Wall of text? You call THAT a wall of text. Psh. Whatever.
Really though, this is super cool. Thank you for this!
Thanks for all the helpful info @jqarlsson. I have a question, if its a noob question, feel free to disregard. But why do you use NOrmal maps to distor your texture? And not like, just a regular black and white texture? Do the distortions come out cleaner? i just tried it last night, and they do look different, but I’m not really sure why, or how that makes it better if at all.
I’m happy to provide some inspiration @slowdive!
Glad you liked it DeepspaceBanana! Happy to be breaking things down
@Mez, it felt like I was throwing a wall of text out there! So I tried to even it out with some pretty images. Like a childrens book! I’m really happy you like it! I want to update a few things when I get the time
@pmiller - Well, since I’m not importing the texture as a normal map (selecting the option inside of unreal when importing textures) I shouldn’t really call it a normal map. It’s an RGB texture where I use the R and the G channel to make a 2 vector so I can use that to offset the U and V positions of the flame texture. I’m importing it as a vector displacement map in Unreal.

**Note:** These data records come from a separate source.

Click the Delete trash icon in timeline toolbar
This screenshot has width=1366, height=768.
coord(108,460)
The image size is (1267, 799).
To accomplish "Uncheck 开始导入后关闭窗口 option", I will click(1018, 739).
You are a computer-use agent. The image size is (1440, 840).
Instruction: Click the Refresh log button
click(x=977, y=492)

The difference between vector displacement and normal map compression is pretty small though, in my case.
But like you said - it could be any grayscale texture made into a vector2. It could be two separate textures where you append both alpha channels to make a vector2 to distort the texture. Or any of the other channels for that matter.

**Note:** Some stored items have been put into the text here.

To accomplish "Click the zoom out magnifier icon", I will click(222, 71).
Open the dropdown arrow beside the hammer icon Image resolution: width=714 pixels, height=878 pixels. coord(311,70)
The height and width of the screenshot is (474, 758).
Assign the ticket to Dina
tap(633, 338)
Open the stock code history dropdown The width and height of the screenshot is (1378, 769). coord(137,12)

If you import a texture with normal map compression it will automatically set the texture value range from -1 to 1 (as far as I’ve understood(?)) and if you use any other texture compression you will have to change that value range manually through the shader through a offset bias function if you want to be distortion the texture in both +U, -U and +V, -V
That’s some really nice work, man! Very pretty!
Thanks for that reply Jqarlsson , it wasnt making sense to me before, but thank you for clearing that up!
Very nicely done, Sir! Thank you for the detailed breakdowns and the clean material graphs.
I’m happy to help! Let me know if you have any other questions
Thank you @BrianKohrman and @aarontheuser! It was a super fun sketch to be a part of. I’m excited to hear what the next will be!